The impact of the Immigration Bill on care leavers

Posted by Kate Maher / Friday 18 March 2016 / Care leavers Children in care
Niamh

The Immigration Bill has the potential to bring through changes that would take vital support away from young people who are leaving care with uncertain immigration status or who cannot return to their home country, leaving them vulnerable to destitution, homelessness, and exploitation.  

The Alliance for Children in Care and Care Leavers, co-chaired by Action for Children, and the Refugee Children’s Consortium are worried about proposals in the Bill because they will effectively prioritise immigration control over young people’s welfare needs. The potential changes are in danger of creating a two-tier system of support. This would have damaging consequences for young people who may even have lived in the UK for many years or who are unable to return to their home country because it is unsafe.

Young people who would be affected include those who do not have leave to remain or have no asylum applications pending when they turn 18. We are also worried because at the moment there are some gaps in the law which could mean that care leavers who may end up securing rights to remain in the UK will be excluded from care leaving support. Other young people who would have less support under the proposals are those who are not be able to go home because it is not safe, whatever the outcomes of applications.

A separate system isn’t necessary. The Children Act 1989 and current provision for care leavers,  which includes access to a Personal Advisor and a Pathway Plan, provides a robust way to support a young person leaving care – wherever their future lies.

We know that leaving care support is crucial. Care leavers – like any other young person – need help to settle into adult life. And these young people really do need this support. You don’t just automatically become an adult when you wake up on your 18th birthday.
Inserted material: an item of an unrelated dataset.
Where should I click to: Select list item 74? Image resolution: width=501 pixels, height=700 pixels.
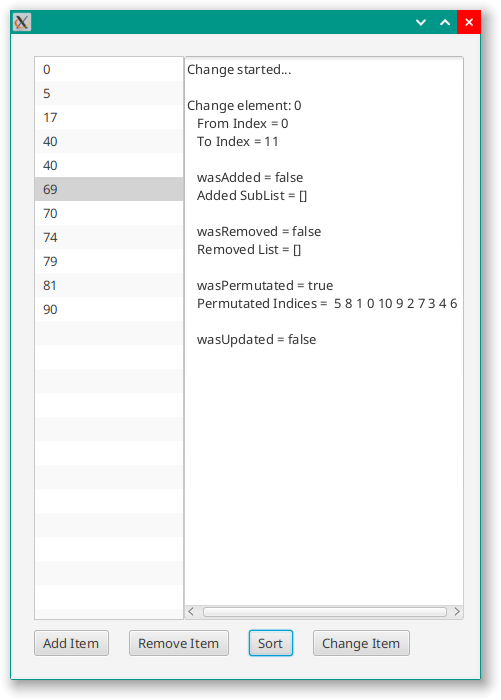tap(109, 237)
Becoming independent and taking those last steps into adulthood can be difficult enough even with a loving family around you and no deadline for leaving home. For young people leaving care, not only do they miss out on this stability, but they have often been abused and neglected too, so need support more than ever. And for young people leaving care with uncertain immigration status, these challenges have usually been intensified by a traumatic complete separation from family, as well as terrible experiences from war in their country of origin, or during their journey to the UK.
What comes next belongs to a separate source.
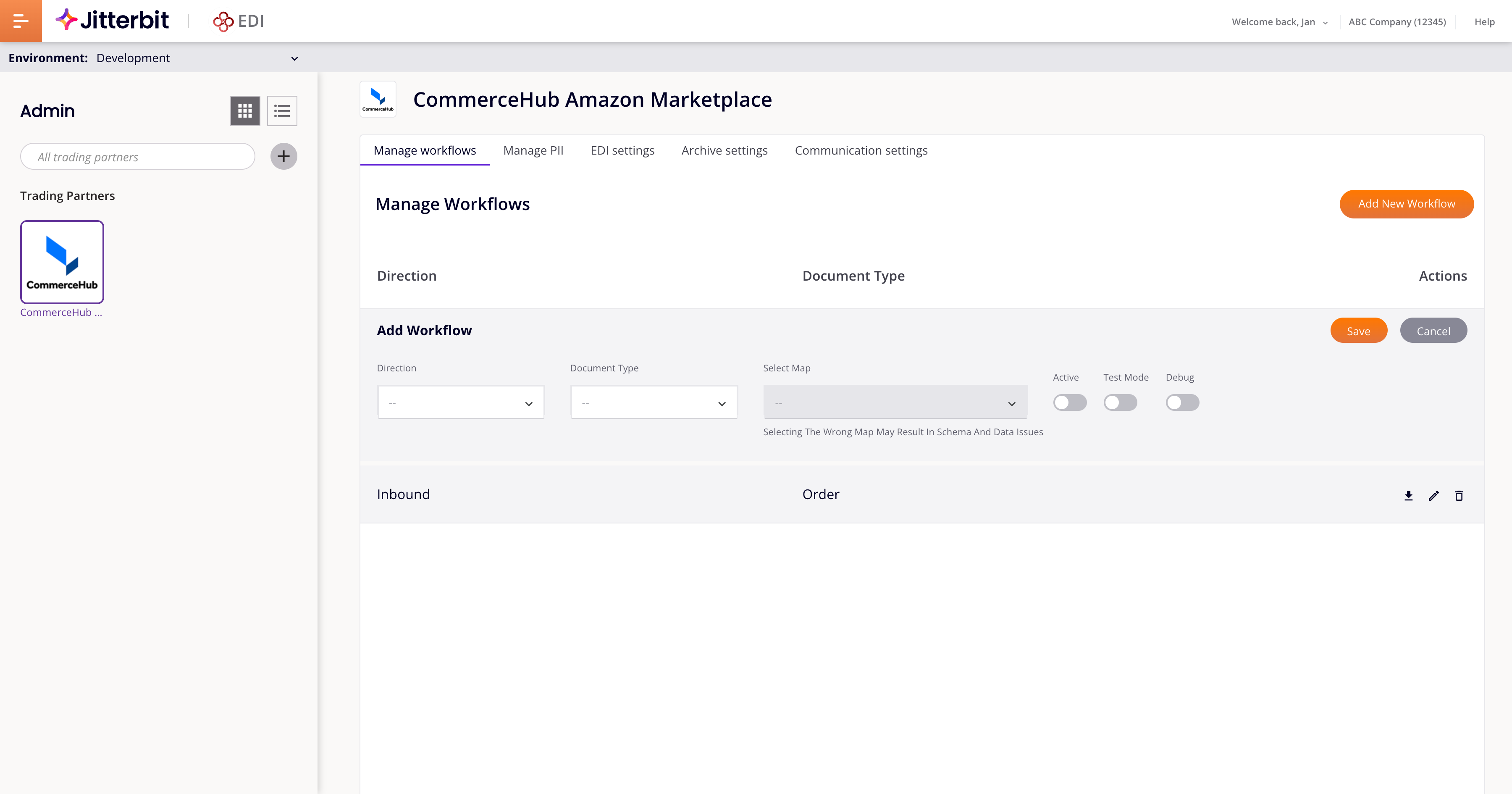Enable the Test Mode toggle
This screenshot has width=1512, height=794.
[1120, 402]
We need to treat these young people with humanity. They are somebody’s child, somebody’s grandchild … They are recognised to be extremely vulnerable because of their histories.
Earl of Listowel

The Government did listen to some of our initial concerns, and made it clearer that young people seeking asylum (first application or appeal) will still receive care leaving support. The Minister for Immigration assured the Alliance that under the alternative system of support young people could still have access to a Personal Advisor, and the chance to remain with former foster carers. This is really encouraging, and we welcome it. 

But there would be no legal duty to provide these forms of support (as with other care leavers). Instead, a power to make regulation will be put in place. This carries the very real risk that young people would receive a sub-standard level of support because local authorities can choose the level of support a young person gets. They might be moved away from their local area where they have put down roots. They might not be able to access mental health services. They may even have trouble with legal representation. All this would increase the possibility of young people falling through gaps in the system. We would lose sight of them, and not only would it be less likely that they would be able to go back to their home country, but they would be in danger of homelessness, destitution, and possible exploitation. 

The Bill has reached Report stage in the House of Lords, which means that there is only one more stage to go before it returns to the House of Commons for agreement. However, we do have opportunities to influence the changes. The Home Office has invited the Alliance and the Consortium to offer their input into the development of the new system, which is very positive. The Earl of Listowel, Baroness Lister and the Bishop of Norwich have also tabled amendments to the Immigration Bill, which would work to make sure that leaving care support will continue for all young people. These will be debated on Monday, so we’ll be keeping a close eye on progress there.

We hope that the Lords will support the amendments, and that the Government will listen. Otherwise it is quite simply unclear how these young people will be kept safe as they make the leap from care into independence.